提示された抜粋:
------------------------------

新型コロナウイルスによる緊急事態宣言が9月30日に解除されましたが、第6波への懸念もあり、まだいつ収束するのか先は見えません。一時話題となった「コロナ離婚」ですが、厚生労働省によると2020年の離婚件数は19万3251組で、前年の20万8496組より1万5245組減少しています。
9月29日には国税庁より、民間企業の平均給与が2年連続で減少の約433万円と発表されました。平均賞与は、リーマンショック後以来の大幅減少である約65万円に。こうした経済への影響が、離婚を控える一因とも考えられます。
特に女性が離婚を考える場合、まず考えることは「お金について」でしょう。小さな子を抱えていると働くことも難しく、生活費はどう捻出するか、仕事と育児をどう両立するか、教育費はどうするかなど、考えるべきことは多岐にわたります。

------------------------------

演習 A:
コロナ禍の離婚とお金に関する文章について、次の問いに答えよ。
(i) 厚生労働省によると、2020年の離婚件数は何組か。
(ii) 国税庁が発表した民間企業の平均給与はいくらか。
(iii) 平均賞与はいくらになったか。
演習 B: コロナ禍の離婚とお金に関する文章の続きを、最後の文の後から書き進めよ。

------------------------------

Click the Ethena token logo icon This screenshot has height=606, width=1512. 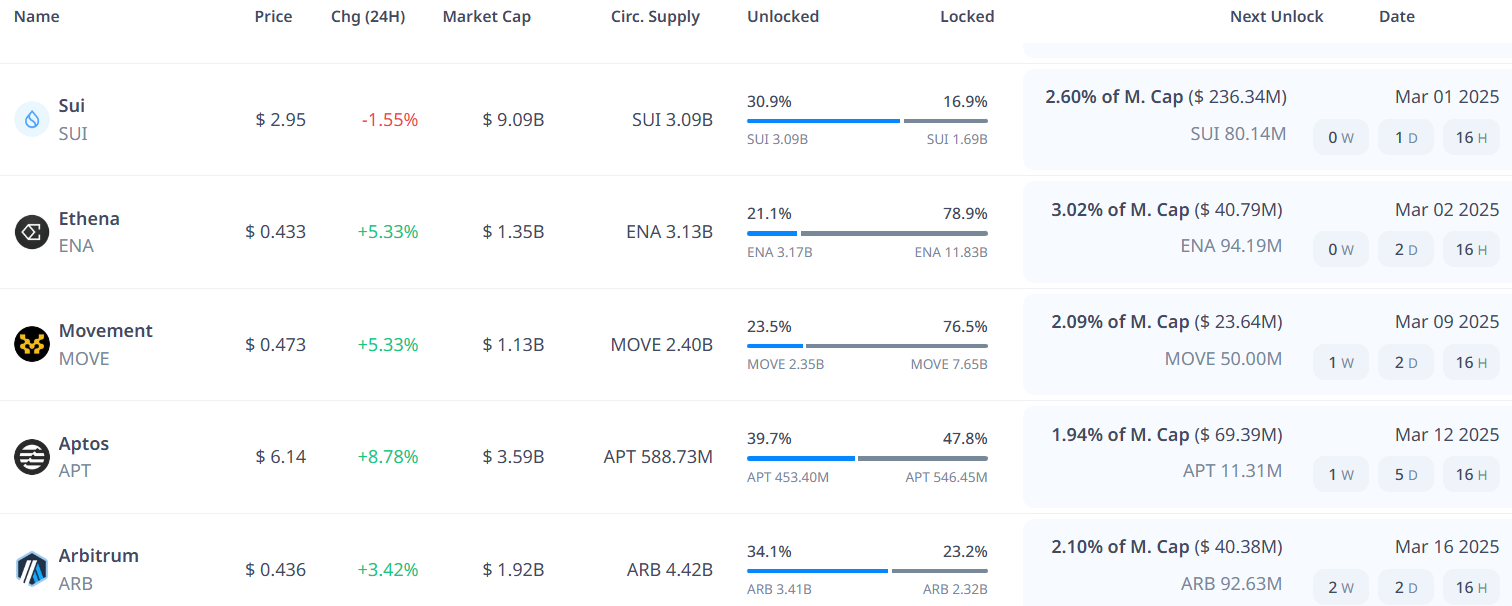click(32, 232)
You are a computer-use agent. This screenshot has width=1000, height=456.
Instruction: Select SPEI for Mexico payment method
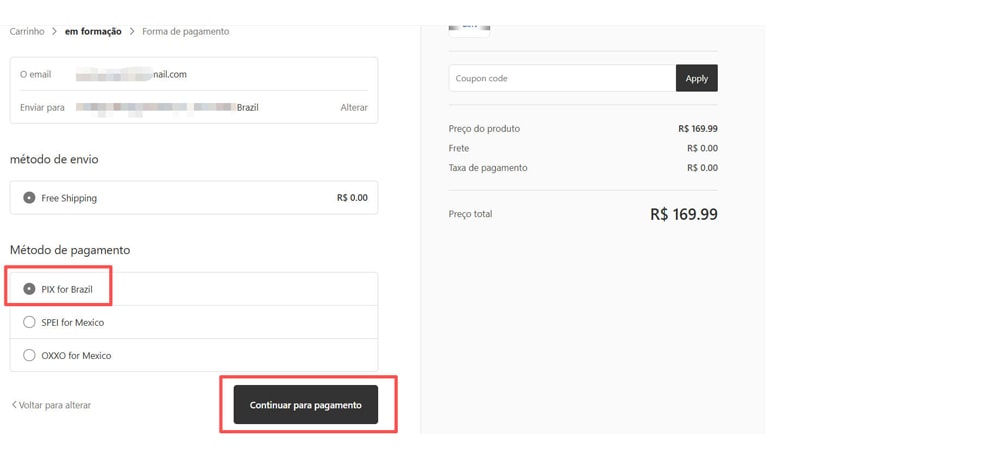click(29, 322)
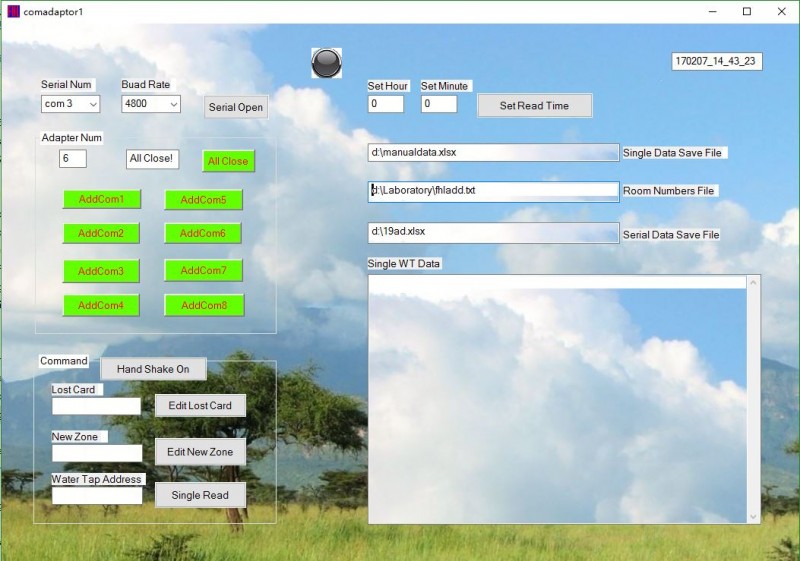The height and width of the screenshot is (561, 800).
Task: Click the Single WT Data scrollbar down arrow
Action: [x=753, y=516]
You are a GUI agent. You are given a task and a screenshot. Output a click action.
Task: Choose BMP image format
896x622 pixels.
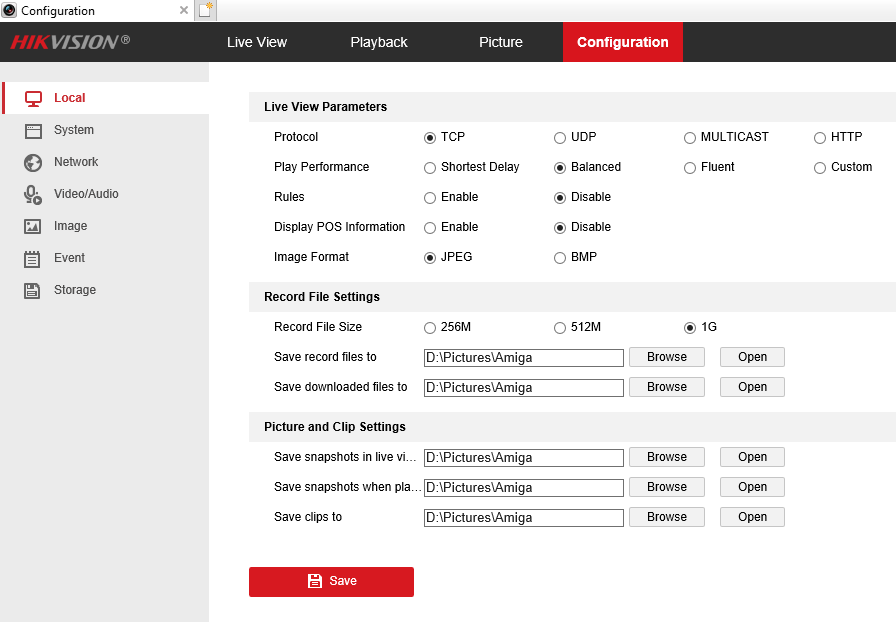pyautogui.click(x=560, y=257)
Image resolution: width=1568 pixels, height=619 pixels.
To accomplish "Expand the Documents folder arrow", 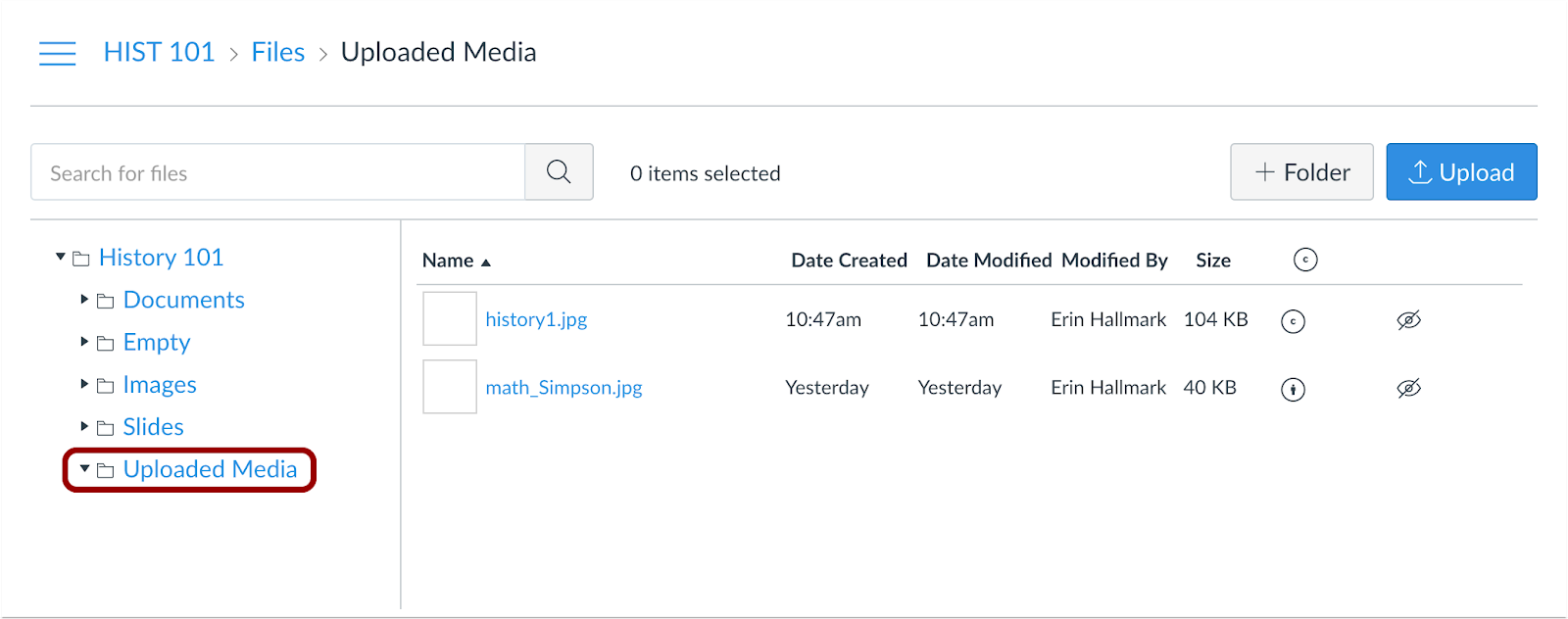I will pos(85,299).
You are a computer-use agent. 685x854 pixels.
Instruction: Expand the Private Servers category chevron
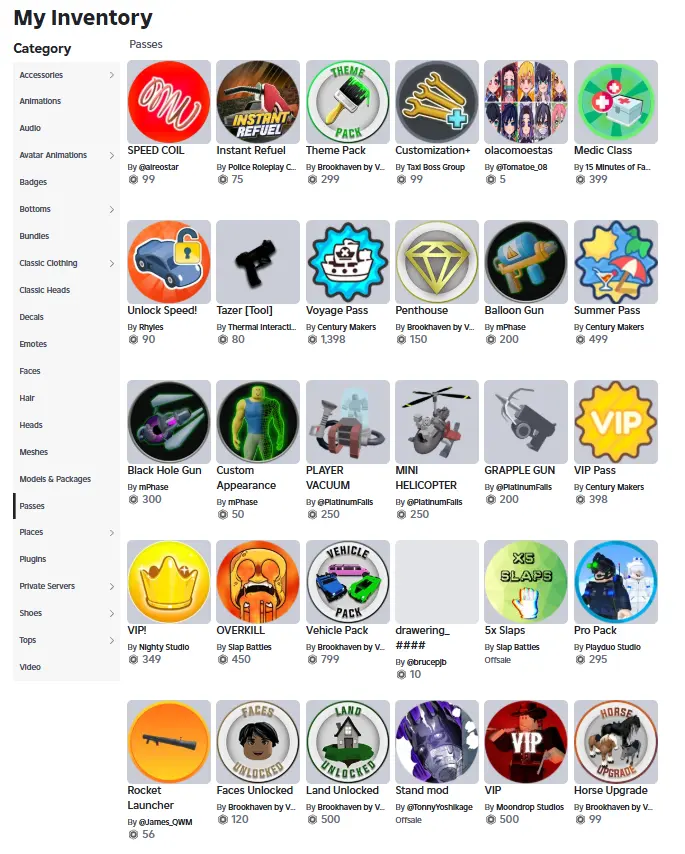coord(112,587)
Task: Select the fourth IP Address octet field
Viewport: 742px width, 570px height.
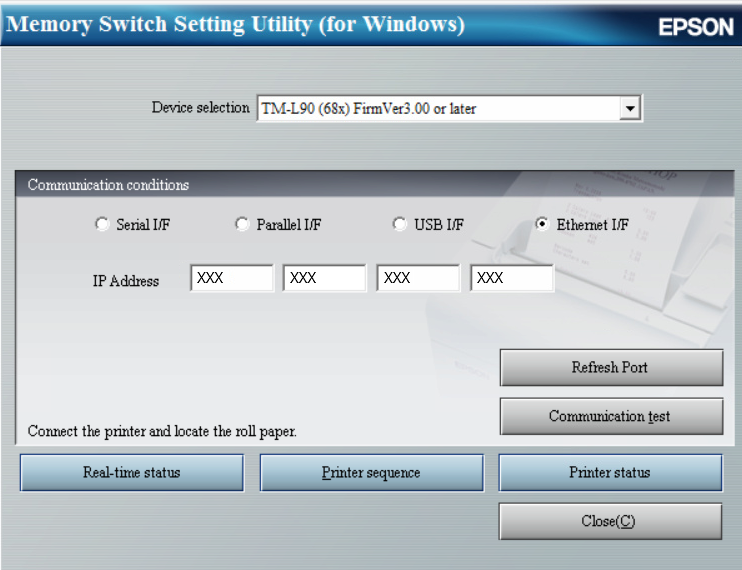Action: 511,279
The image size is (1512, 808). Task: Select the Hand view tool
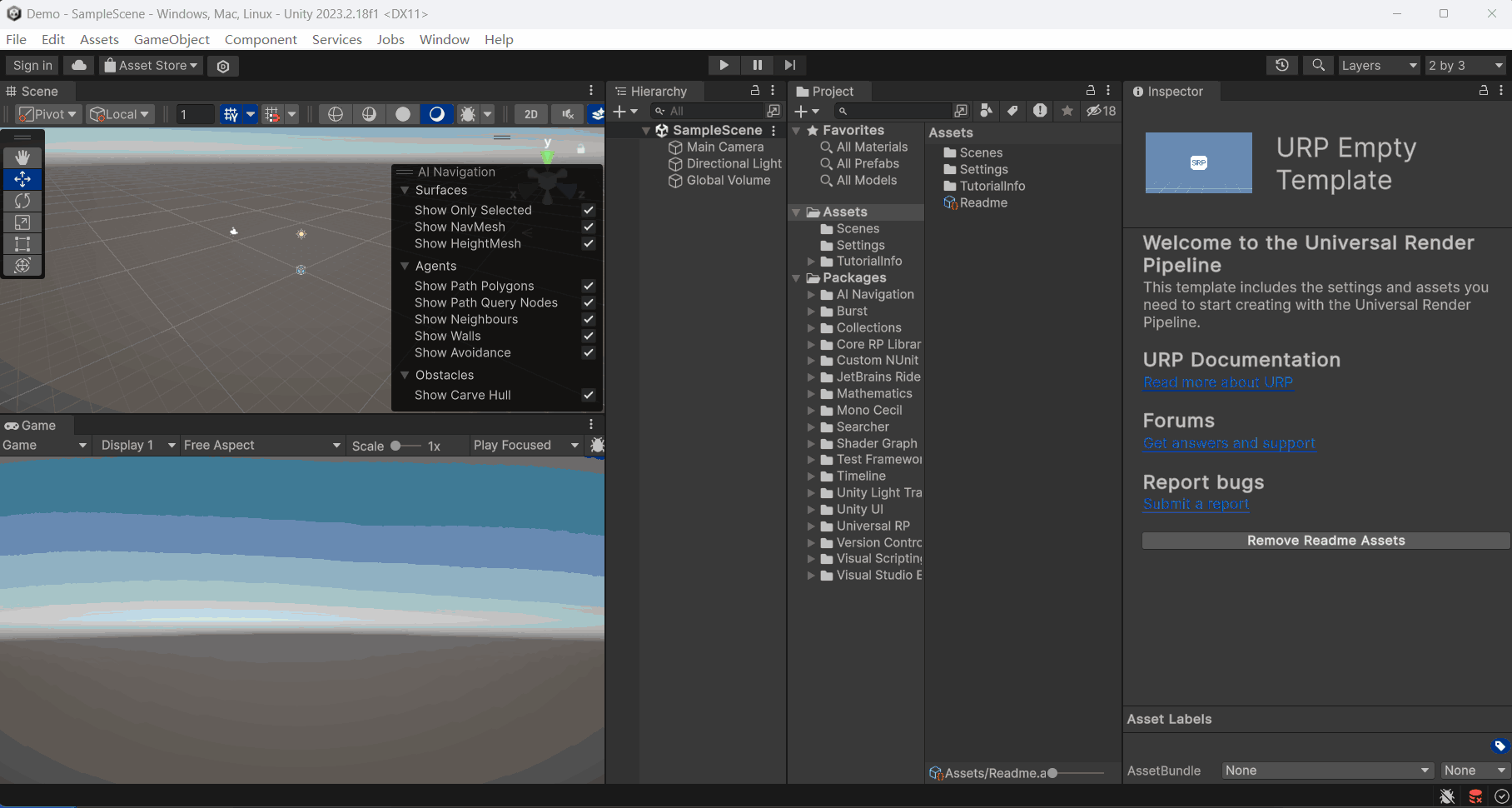coord(22,157)
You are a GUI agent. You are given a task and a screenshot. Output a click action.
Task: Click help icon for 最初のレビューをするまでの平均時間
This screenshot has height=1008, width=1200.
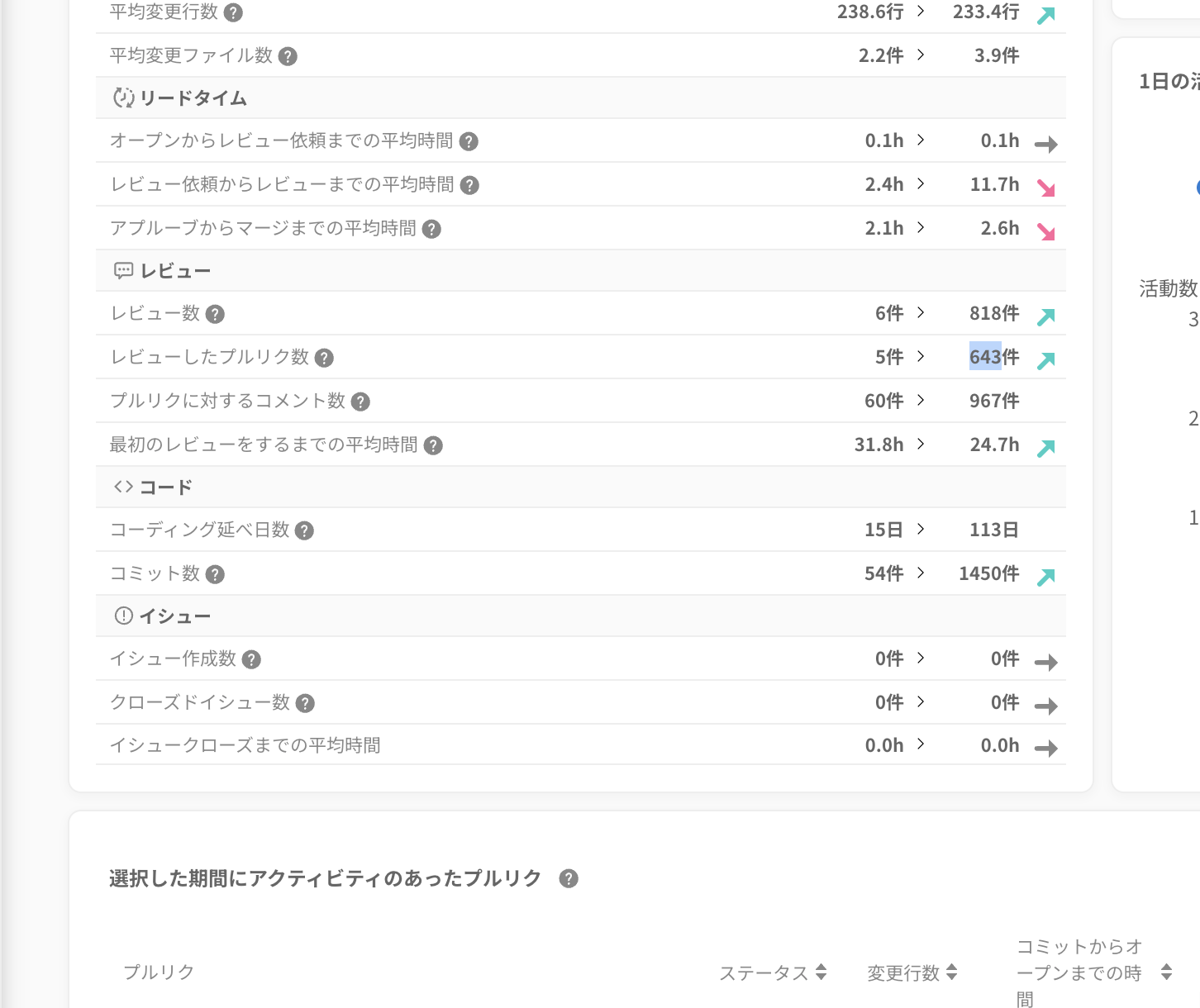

------------------------------

解答欄 A:
(i) 19万3251組
(ii) 約433万円
(iii) 約65万円

解答欄 B:
お金に対する不安の一つとして、漠然としているという点があります。収入や支出、受けられる支援などをひとつひとつ「見える化」していくと、不安も減り、具体的な行動にうつることができるでしょう。今回は離婚前に知って起きたい「離婚にまつわるお金の見える化」の方法と具体的な制度をご紹介します。
生活費は、収入と支出の「見える化」を
まずは足元の「生活費」を見える化しましょう。現在ひと月いくらで生活しているか、光熱費や食費などの「支出」を項目別に書き出し、一ヶ月何万円あれば生活できるかを明確にします。
支出の中でも、多くを占めるのが家賃です。離婚の際に悩まれるのも住む場所でしょう。収入がある方なら賃貸を借りることもできますし、実家に帰るのも一つ。離婚後であれば公営住宅への申し込みもできます(離婚前でもDV被害者は裁判所等の証明で申し込める場合があります)。
住んでいる地域によっては、ひとり親の家賃の一部を助成したり、ひとり親世帯向けの入居をサポートしているところもあります。一度に住む場所を決めるのではなく、一時的に実家に戻り、子どもの入学や就職とともに引っ越しをするなど段階的に考えても良いでしょう。
次に「収入」です。収入については、「離婚前・離婚後」に分けて考えていきましょう。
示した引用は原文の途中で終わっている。